Required actions:
a) Using the haemodialysis abstract, state how often a patient's entire blood volume passes through the transparent tubing circuit during haemodialysis.
b) Rewrite everything in the haemodialysis abstract from "Background: During haemodialysis, a" down to "versus light-shielded haemodialysis.", replacing "transparent" with "opaque".

LIGHT EXPOSURE DURING HAEMODIALYSIS DOES NOT CAUSE HAEMOLYSIS OR OXIDATIVE STRESS

J LI1,2, K MCNICHOLAS1,2,  K TORPEY1, L THORBURN1,  C DELANEY3,  A ROWLAND4, J GLEADLE1,2
1Dept of Renal Medicine, Flinders Medical Centre, Sturt Road, Bedford Park, Australia, 2College of Medicine and Public Health, Flinders University, Bedford Park, Australia, 3Dept of Vascular Surgery, Flinders Medical Centre, Sturt Road, Bedford Park, Australia, 4Dept of Clinical Pharmacology, Flinders University, Bedford Park, Australia

Aim: It was reported that light exposure caused red blood cell lysis over 90 years ago. The mechanism of such lysis and the clinical consequences are unclear. The effects of prolonged light exposure on the blood of haemodialysis patients are uncertain. We tested the hypothesis that light exposure during haemodialysis leads to haemolysis and increased levels of oxidative stress markers in blood.
Background: During haemodialysis, a patient’s entire blood volume traverses a transparent circuit of tubing every 20 mins. Given 3 haemodialysis sessions a week, a patient’s blood is exposed to ambient light up to 50 times in a week. This raises the concern whether the light exposure may increase haemolysis and contribute to oxidative stress. We measured the levels of free haemoglobin and the oxidative stress marker, F2-isoprostane (15-F2t-IsoP) in patients’ blood in conventional versus light-shielded haemodialysis.

Dataset records:
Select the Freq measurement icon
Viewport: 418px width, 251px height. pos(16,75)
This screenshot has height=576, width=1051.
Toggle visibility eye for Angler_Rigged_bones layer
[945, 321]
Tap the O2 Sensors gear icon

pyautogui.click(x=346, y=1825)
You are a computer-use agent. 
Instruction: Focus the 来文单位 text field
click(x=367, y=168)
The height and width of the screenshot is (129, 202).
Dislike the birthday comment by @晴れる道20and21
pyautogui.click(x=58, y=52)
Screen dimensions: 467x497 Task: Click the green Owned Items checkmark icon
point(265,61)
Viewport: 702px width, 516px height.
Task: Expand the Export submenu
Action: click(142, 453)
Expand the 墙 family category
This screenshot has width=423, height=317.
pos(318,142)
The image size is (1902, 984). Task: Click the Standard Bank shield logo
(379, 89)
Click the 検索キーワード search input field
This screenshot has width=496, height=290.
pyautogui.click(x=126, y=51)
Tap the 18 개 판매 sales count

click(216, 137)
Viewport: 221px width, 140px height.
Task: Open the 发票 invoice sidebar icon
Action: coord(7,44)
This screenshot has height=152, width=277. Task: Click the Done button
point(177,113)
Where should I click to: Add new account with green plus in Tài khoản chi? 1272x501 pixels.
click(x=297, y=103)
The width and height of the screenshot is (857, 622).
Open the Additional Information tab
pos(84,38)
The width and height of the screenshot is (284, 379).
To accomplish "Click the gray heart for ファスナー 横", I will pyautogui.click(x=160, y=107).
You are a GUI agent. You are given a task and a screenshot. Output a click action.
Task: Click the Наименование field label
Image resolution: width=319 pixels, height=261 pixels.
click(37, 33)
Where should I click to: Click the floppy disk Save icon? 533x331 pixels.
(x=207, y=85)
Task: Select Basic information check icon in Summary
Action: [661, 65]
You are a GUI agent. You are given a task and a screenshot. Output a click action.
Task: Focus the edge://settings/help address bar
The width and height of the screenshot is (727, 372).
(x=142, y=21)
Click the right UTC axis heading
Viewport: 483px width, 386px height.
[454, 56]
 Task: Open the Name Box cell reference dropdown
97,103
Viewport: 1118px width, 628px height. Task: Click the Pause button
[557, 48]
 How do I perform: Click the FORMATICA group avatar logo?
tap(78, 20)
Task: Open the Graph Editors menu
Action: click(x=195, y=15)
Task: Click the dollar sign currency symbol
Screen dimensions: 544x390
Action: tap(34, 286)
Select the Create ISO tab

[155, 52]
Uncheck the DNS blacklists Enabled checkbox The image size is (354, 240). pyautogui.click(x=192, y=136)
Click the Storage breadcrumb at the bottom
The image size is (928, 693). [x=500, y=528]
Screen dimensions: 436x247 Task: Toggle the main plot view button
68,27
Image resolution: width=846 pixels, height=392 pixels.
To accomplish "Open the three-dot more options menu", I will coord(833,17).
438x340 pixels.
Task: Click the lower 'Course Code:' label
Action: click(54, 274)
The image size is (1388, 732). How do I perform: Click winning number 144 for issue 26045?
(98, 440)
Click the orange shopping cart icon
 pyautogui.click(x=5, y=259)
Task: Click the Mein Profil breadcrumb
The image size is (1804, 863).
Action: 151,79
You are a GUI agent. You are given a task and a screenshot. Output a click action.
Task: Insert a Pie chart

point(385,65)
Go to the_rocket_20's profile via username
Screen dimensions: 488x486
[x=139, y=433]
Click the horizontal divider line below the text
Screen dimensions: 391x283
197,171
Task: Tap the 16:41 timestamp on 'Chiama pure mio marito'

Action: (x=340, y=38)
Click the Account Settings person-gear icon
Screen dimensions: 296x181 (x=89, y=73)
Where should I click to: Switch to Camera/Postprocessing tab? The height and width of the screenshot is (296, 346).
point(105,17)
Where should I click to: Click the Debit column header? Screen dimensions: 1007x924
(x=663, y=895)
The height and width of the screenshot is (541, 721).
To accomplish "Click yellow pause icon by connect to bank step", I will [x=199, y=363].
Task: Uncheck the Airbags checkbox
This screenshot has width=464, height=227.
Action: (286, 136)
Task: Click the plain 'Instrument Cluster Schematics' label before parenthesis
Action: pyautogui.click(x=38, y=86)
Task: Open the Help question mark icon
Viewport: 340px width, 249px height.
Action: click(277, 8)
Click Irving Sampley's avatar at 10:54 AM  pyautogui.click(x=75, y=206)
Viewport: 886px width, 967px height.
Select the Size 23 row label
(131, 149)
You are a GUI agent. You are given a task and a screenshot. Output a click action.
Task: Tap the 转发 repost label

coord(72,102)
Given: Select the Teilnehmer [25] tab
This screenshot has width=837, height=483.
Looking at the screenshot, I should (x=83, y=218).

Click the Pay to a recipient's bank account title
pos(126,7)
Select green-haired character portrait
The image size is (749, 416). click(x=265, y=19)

Replies:
a) Every 20 minutes.

b)
Background: During haemodialysis, a patient’s entire blood volume traverses a opaque circuit of tubing every 20 mins. Given 3 haemodialysis sessions a week, a patient’s blood is exposed to ambient light up to 50 times in a week. This raises the concern whether the light exposure may increase haemolysis and contribute to oxidative stress. We measured the levels of free haemoglobin and the oxidative stress marker, F2-isoprostane (15-F2t-IsoP) in patients’ blood in conventional versus light-shielded haemodialysis.